O que fazer
• A. No texto sobre a criminalização do uso de substâncias, o que surge no ponto de vulnerabilidade extrema do usuário?
• B. Reproduza o trecho do texto sobre a criminalização do uso de substâncias que vai de "A criminalização do" até "e estigma social.".

++++ Texto

A criminalização do uso dessas substâncias expõe o usuário a riscos jurídicos importantes, desde a abordagem policial à prisão, o que acentua a sua marginalização. Os desfechos podem ser devastadores: estigmatização, perda de emprego, rompimento de laços familiares e o isolamento social. O usuário vai sendo empurrado para ambientes cada vez mais inóspitos, inseguros e desumanos. Se o tema é saúde, a criminalização e a clandestinidade são fatores de risco primários. Ilegalidade é sinônimo de substância de procedência duvidosa e sem controle de qualidade, aumenta o risco de efeitos adversos e overdose. A saúde sofre deterioração não apenas pelos efeitos diretos das substâncias, mas também pelas condições insalubres de uso impostas pela ilegalidade, criminalização e estigma social.

Fazer uso em lugares distantes, escuros, inóspitos como banheiros, becos, vielas, esquinas e praças em horários irregulares, são fatores que comprometem gravemente a hidratação, a alimentação e o sono. Essa repetição de variáveis estressantes transforma problemas pontuais em condições crônicas de difícil solução. O medo constante da repressão e suas consequências diretas trazem ansiedade e a privação de um ambiente seguro levam à exaustão emocional e física, podendo chegar a desnutrição e à negligência de necessidades básicas como higiene e cuidado pessoal, fragilizando o organismo. O usuário se torna alvo fácil para uma longa lista de doenças infectocontagiosas graves como o HIV/AIDS e Hepatites Virais (B e C) – especialmente em usuários de drogas injetáveis, infecções respiratórias como Tuberculose e Pneumonias e dermatoses de difícil tratamento como celulites, abscessos e infecções fúngicas e virais, criando uma série de problemas agudos e crônicos que comprometem irremediavelmente a saúde pública e principalmente do indivíduo que recorre ao uso ilegal dessas substâncias. É neste ponto de vulnerabilidade extrema que surge a Redução de Danos (RD).

++++++++
++++ Dados armazenados

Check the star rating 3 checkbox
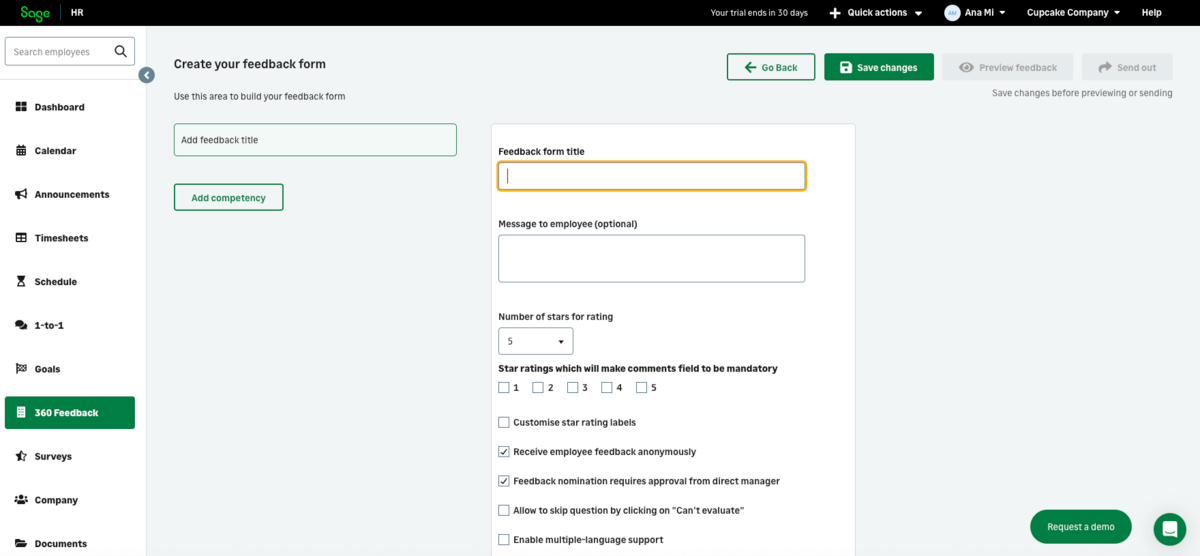Screen dimensions: 1200x556 click(573, 388)
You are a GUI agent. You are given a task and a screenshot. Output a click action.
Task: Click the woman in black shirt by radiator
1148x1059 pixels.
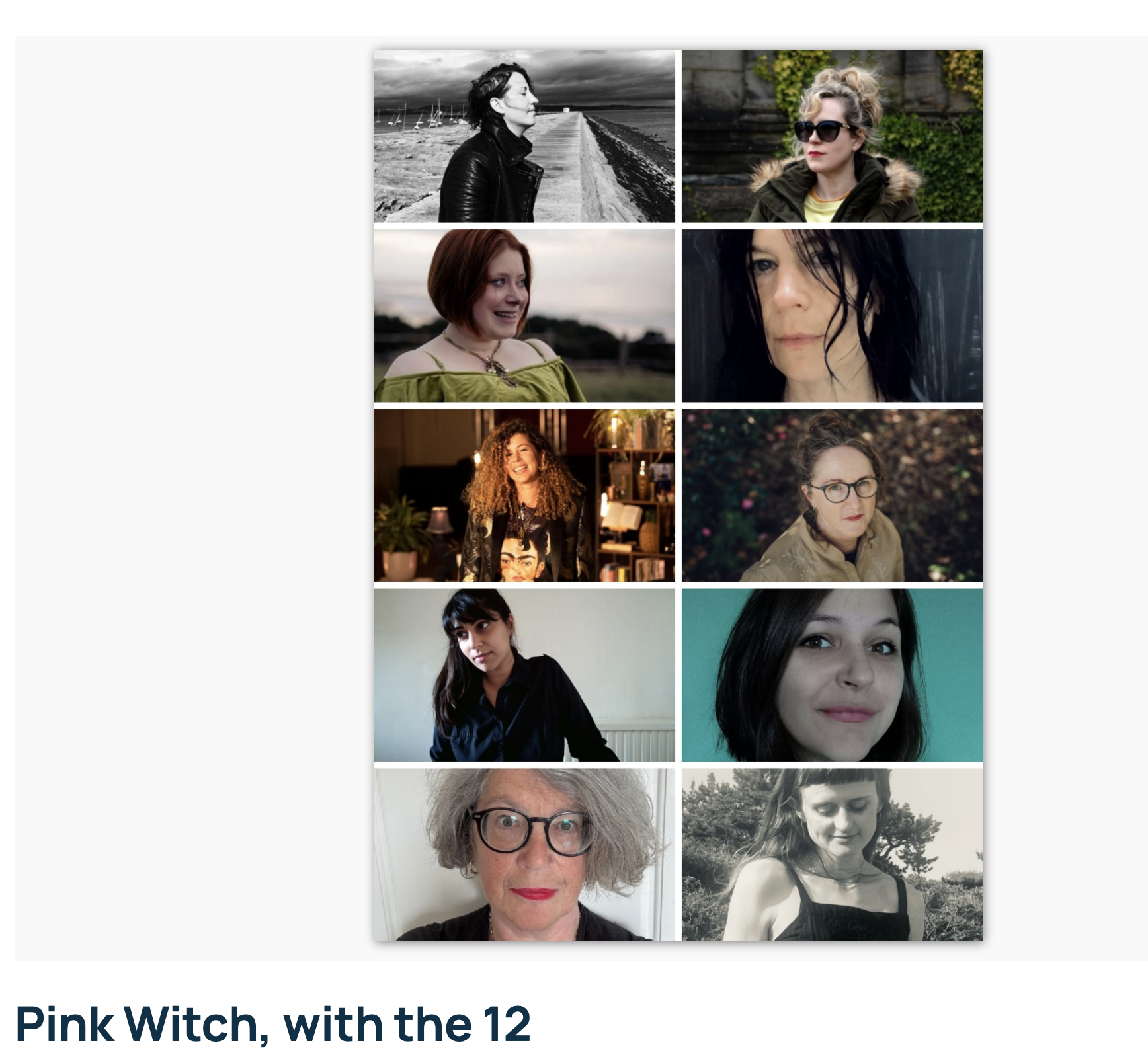524,675
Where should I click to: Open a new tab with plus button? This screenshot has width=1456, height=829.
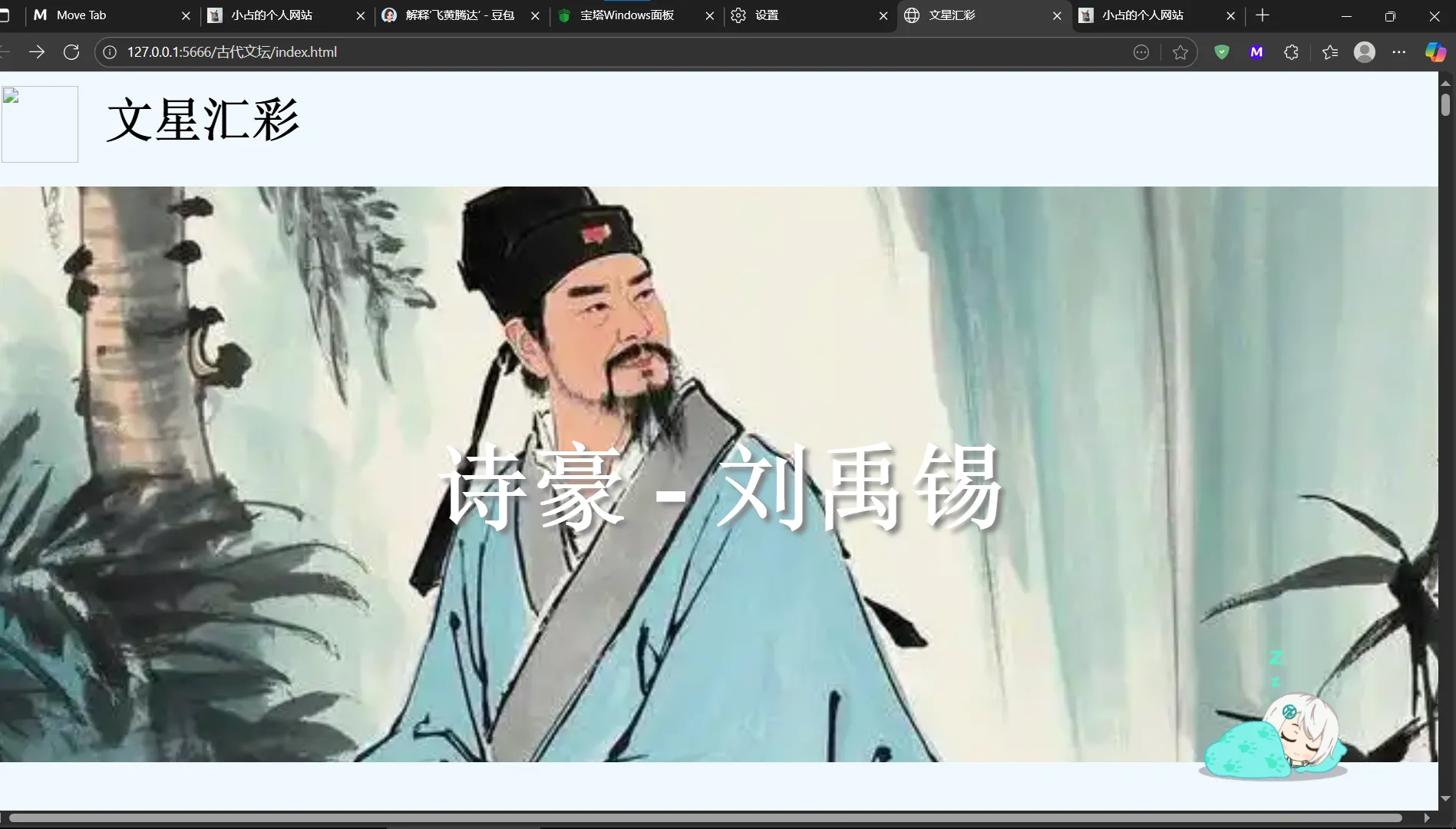coord(1263,15)
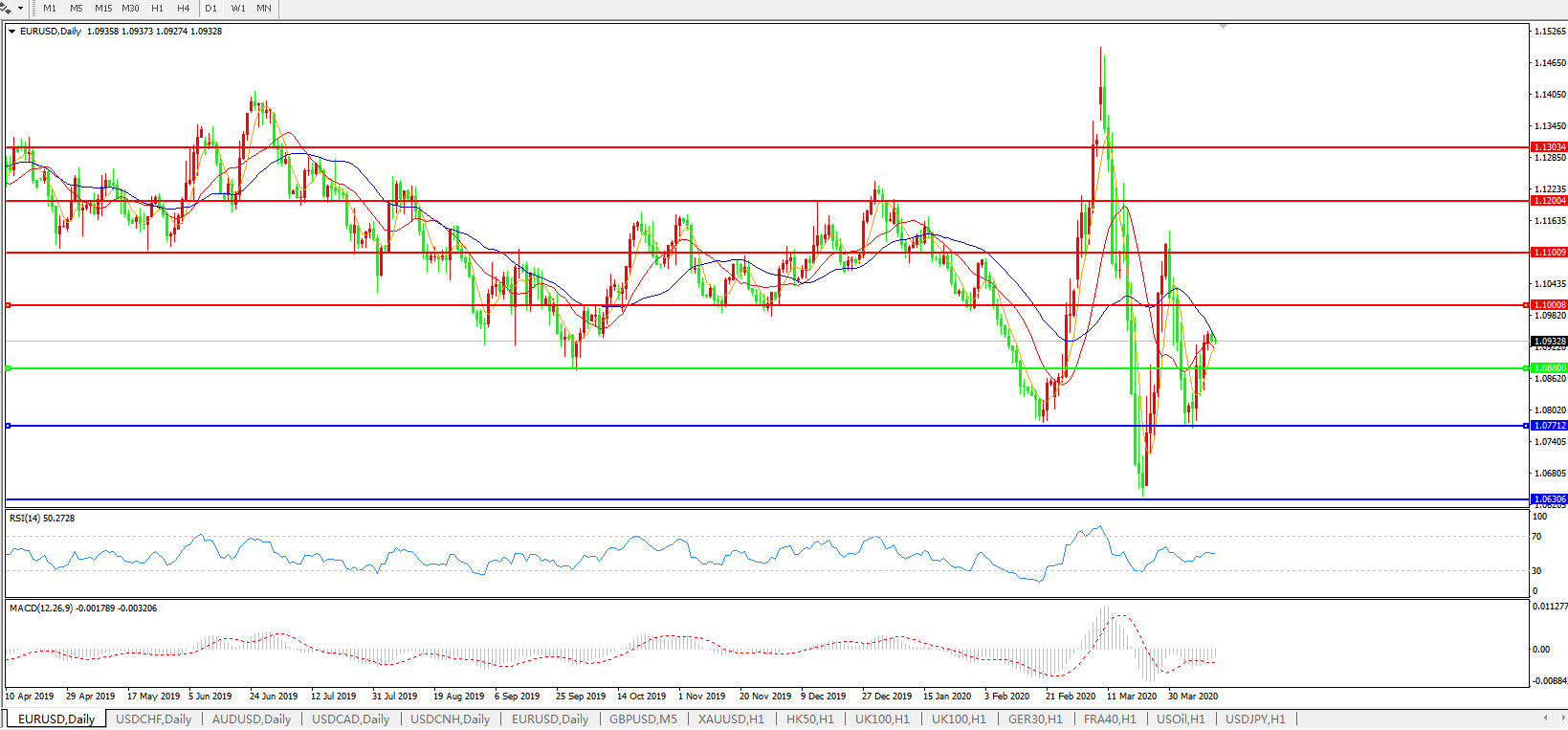Open the XAUUSD,H1 chart tab
The height and width of the screenshot is (730, 1568).
tap(731, 719)
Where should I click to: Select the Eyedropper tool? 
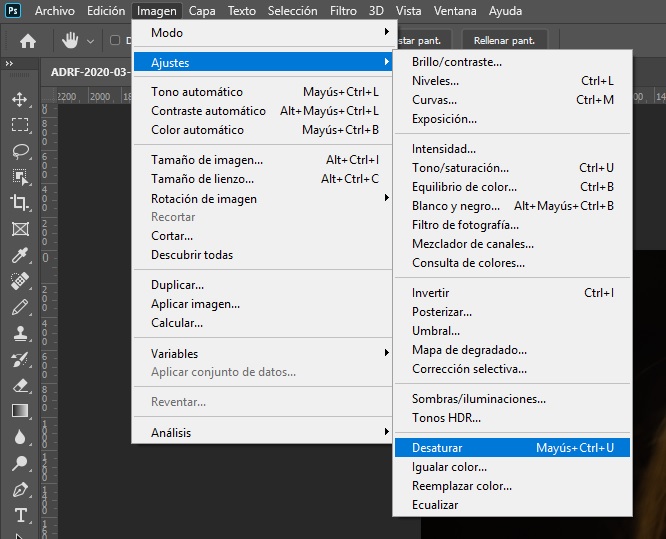(20, 255)
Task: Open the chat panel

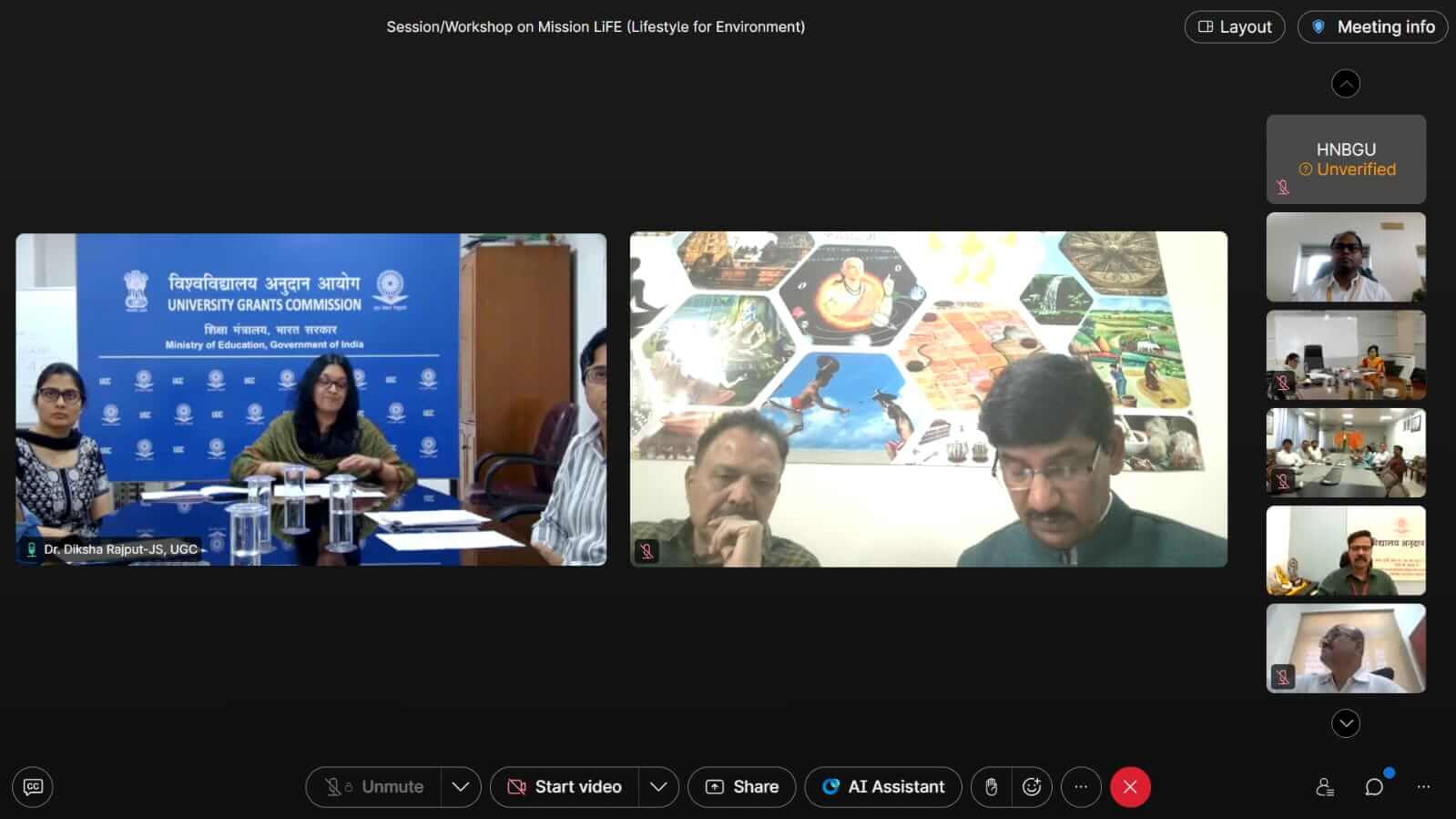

++++++++

Respostas escritas
• A. A Redução de Danos (RD).

• B.
A criminalização do uso dessas substâncias expõe o usuário a riscos jurídicos importantes, desde a abordagem policial à prisão, o que acentua a sua marginalização. Os desfechos podem ser devastadores: estigmatização, perda de emprego, rompimento de laços familiares e o isolamento social. O usuário vai sendo empurrado para ambientes cada vez mais inóspitos, inseguros e desumanos. Se o tema é saúde, a criminalização e a clandestinidade são fatores de risco primários. Ilegalidade é sinônimo de substância de procedência duvidosa e sem controle de qualidade, aumenta o risco de efeitos adversos e overdose. A saúde sofre deterioração não apenas pelos efeitos diretos das substâncias, mas também pelas condições insalubres de uso impostas pela ilegalidade, criminalização e estigma social.